Clients randomly decide which second a client is allocated and hit starting at that second, not the exact minute.
Have feeds allocate a client a time slot and let them authenticate to get an update earlier if they follow the instruction and ask for the magic feed URL within the time slot encoded in the URL. And don't make those URLs unique - you want them to be cachable by your squids. This rewards the polite clients.
Set up a cached feed protocol, designed so that intercepting proxies at ISPs can cache sensibly. Then preach the word to ISPs so they can save their own money by setting up a feed cache. European ISPs may be particularly good listeners, since US/Asia bandwidth is more costly than European. Remember to get someone other than Yahoo to tell AOL and Microsoft.:) If Yahoo does it for its own feeds, offer to maintain these and let them work for all feeds, not just Yahoo feeds. Even less work for the ISPs. Don't screw it up by using any available data for Yahoo commercial purposes. Or do and make the popularity data freely available to anyone, in the public domain. If this would save Yahoo enough money, give away preconfigured boxes to the top ISPs in the n markets which cause the biggest load surges.
I see two load problems to address: (1) awareness that there is new content, and (2) downloading the new content.
With (1), uber-aggregators could push notifications to clients, or provide a feed which lists the subscribed feeds which have changed. A client would then only fetch the feeds which have actually changed, and not poll those feeds which have not.
With (2), if a feed changes by just one entry then the whole feed gets retrieved again (sans any delta mechanisms). The Atom community has considered splitting a feed into a list of entries, and a separate retrievable file for each entry. Thus an aggregator client would download a much smaller simple feed, and then download just those entries which it hasn't downloaded yet.
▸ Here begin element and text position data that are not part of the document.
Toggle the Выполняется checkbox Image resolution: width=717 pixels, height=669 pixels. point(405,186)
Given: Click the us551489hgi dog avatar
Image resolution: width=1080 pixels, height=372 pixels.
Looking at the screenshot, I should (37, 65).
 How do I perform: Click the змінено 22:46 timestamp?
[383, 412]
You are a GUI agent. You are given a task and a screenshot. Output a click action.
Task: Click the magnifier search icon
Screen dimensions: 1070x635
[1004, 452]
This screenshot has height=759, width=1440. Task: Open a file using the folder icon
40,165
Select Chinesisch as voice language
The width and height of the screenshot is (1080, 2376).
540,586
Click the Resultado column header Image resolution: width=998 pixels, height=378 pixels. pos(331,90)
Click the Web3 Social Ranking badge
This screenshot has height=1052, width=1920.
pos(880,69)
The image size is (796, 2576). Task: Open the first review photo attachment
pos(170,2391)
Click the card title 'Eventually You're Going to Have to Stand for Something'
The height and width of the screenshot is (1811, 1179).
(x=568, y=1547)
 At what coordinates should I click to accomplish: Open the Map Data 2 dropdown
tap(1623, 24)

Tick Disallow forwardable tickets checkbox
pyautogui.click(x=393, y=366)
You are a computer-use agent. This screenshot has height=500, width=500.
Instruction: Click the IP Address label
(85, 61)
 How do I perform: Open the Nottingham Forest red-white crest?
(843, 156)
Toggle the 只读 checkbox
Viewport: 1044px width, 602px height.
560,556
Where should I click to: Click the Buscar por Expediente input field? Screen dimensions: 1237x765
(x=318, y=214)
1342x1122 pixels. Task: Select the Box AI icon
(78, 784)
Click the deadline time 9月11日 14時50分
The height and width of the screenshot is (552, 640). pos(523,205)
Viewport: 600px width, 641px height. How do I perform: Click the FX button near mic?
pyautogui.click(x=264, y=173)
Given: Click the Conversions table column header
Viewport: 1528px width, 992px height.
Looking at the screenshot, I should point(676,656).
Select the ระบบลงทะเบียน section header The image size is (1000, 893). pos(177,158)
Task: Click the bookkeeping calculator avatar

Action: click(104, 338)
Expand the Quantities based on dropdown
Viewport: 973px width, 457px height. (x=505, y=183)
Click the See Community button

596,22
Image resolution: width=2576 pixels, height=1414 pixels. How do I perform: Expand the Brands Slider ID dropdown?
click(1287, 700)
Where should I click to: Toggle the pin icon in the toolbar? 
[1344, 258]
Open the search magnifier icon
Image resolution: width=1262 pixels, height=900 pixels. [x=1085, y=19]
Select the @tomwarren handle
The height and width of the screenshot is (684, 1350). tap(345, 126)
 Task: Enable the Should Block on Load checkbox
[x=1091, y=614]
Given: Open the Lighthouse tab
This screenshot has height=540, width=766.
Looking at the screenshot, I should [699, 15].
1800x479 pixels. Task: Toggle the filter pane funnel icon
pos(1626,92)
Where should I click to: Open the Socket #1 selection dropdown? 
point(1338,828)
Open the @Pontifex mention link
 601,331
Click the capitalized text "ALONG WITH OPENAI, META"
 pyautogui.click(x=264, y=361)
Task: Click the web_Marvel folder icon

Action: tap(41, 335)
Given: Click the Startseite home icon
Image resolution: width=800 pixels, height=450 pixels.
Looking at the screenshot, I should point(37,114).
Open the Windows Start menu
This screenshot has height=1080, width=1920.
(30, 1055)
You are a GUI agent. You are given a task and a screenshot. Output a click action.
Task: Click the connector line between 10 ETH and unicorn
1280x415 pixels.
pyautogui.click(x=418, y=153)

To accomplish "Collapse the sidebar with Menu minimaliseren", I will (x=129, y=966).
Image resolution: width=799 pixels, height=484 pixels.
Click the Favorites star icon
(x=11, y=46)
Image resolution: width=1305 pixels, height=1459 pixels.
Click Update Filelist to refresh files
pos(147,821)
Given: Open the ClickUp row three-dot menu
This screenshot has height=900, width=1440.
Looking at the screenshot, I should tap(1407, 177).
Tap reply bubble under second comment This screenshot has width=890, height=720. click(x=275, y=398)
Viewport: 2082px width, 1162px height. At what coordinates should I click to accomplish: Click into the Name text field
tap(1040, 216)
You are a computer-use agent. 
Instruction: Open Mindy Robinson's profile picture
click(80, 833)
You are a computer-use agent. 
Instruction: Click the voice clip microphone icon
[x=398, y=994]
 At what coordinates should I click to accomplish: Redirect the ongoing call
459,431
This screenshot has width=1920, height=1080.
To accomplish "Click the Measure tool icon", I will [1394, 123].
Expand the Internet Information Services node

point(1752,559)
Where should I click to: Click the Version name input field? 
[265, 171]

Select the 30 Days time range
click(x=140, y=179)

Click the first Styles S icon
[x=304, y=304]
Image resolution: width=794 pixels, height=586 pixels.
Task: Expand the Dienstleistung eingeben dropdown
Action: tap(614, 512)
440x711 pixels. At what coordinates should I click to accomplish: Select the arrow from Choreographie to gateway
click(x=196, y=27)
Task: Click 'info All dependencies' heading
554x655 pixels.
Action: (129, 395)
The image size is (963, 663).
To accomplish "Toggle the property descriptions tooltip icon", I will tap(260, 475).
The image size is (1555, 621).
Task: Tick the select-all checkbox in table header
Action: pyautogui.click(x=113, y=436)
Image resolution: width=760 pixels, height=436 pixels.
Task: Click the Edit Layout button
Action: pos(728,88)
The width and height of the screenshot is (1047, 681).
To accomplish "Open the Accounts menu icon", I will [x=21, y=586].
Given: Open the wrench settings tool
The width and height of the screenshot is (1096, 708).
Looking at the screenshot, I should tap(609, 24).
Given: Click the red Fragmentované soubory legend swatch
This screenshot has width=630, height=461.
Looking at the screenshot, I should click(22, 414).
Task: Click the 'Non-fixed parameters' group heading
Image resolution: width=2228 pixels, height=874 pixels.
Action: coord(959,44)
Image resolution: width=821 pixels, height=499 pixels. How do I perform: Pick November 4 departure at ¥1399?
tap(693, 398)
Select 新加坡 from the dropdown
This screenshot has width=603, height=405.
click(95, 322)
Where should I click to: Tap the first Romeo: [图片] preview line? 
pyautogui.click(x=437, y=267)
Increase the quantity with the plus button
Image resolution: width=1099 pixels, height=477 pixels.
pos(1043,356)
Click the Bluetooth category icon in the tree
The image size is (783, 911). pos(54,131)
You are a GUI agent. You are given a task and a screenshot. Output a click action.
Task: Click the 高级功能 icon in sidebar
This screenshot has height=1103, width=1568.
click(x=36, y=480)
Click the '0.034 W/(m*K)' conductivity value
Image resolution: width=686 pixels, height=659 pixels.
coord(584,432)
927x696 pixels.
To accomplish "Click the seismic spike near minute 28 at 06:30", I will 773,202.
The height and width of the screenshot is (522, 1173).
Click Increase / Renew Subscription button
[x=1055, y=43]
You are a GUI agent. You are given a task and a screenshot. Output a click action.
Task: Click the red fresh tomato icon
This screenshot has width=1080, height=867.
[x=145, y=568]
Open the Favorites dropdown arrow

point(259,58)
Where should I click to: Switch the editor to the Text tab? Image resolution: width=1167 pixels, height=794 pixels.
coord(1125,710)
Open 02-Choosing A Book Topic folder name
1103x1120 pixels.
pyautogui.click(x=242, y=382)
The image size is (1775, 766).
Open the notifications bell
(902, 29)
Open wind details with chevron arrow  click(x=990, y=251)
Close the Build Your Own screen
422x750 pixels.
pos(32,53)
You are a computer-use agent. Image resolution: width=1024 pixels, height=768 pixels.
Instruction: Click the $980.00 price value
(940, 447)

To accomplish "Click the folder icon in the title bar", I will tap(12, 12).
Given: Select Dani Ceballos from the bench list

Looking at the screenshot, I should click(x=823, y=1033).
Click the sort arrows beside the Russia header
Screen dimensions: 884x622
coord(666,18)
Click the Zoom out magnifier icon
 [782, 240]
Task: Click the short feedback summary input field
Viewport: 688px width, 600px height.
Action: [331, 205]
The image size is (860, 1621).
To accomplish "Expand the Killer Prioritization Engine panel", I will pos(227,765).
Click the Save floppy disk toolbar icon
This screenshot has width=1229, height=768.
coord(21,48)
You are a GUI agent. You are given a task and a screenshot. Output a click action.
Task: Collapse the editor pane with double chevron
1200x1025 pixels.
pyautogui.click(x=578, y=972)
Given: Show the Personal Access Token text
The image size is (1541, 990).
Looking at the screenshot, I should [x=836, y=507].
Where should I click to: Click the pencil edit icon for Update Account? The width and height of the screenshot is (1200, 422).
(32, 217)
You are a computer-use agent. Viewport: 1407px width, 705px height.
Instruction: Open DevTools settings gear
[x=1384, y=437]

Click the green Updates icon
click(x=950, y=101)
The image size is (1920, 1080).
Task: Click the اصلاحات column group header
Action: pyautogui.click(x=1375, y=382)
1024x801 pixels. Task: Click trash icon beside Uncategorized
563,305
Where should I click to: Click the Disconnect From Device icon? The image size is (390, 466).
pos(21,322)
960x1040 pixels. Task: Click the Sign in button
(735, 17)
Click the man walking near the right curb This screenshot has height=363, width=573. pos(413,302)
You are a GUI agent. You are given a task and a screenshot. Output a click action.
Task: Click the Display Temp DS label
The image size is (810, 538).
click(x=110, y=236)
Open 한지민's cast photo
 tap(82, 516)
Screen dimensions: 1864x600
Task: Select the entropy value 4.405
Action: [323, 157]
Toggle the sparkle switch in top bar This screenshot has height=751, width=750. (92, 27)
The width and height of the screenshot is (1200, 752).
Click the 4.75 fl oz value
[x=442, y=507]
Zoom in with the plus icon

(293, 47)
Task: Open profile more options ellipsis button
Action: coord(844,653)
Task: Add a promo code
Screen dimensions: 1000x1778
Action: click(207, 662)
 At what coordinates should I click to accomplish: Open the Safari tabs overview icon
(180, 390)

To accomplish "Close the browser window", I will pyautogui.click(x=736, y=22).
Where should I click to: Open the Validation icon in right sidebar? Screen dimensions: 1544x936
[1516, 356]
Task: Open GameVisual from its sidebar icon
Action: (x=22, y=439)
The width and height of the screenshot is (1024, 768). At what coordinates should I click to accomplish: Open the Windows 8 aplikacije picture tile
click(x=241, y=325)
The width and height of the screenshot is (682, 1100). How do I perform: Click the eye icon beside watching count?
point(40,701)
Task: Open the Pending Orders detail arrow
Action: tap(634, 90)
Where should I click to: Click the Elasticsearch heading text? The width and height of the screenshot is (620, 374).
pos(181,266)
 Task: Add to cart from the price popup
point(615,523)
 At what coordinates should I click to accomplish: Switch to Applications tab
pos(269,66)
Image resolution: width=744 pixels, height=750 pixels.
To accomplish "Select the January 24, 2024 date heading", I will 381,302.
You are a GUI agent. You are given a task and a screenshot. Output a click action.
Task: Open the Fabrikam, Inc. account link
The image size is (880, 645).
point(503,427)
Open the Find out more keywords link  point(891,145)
Hi ... Eric from FeedBurner here.
We wrote a little something on this topic and FeedBurner's approach to bandwidth at "FeedBurner Saved My Bandwidth!". As Barnaby mentioned above, we provide a service to feed publishers to "displace" the bandwidth consumption to our servers, and we ensure that we handle If-Modified-Since requests and gzip encoding correctly for all accessing clients. We provide a number of other publisher services as well ... I encourage you to check out FeedBurner.
For desktop clients, there's the issue of the "last mile", where the clients are still polling to simulate a push. There are a number of ideas (some mentioned in this thread) to help with this. I have confidence that this community will figure something out before it gets out of control.
Y'know, this is an old, solved problem, and not really a tough one. (Other than the implied distributed trust issue, which isn't that big a deal for this particular sort of limited application)
The margins of this comment are too small to deteail it, though. :) I probably ought to write up a full-scale proposal, though the only problem there is that I'm not going to follow through past that, unless I get an urge to do a prototype implementation.
In the short term, you can use a Content Delivery Network (Akamai, Speedera, OpenCDN, etc.). No need to change anything in technology, protocols, clients...
I'm wondering about the reality of this alleged threat in the short term. For me, between a visitor who connects to my home page and one that fetches even 12 times the RSS feed, the latter still consumes less bandwidth (visitors do not do both, only one or the other). Bandwidth costs are going down, we're reducing pages size significantly by moving to web standards, we're using Not-Modified headers and gzip compression. For big sites we're using a CDN (which actually can save you a lot in the last-mile infrastructure costs). What's the horror story out there?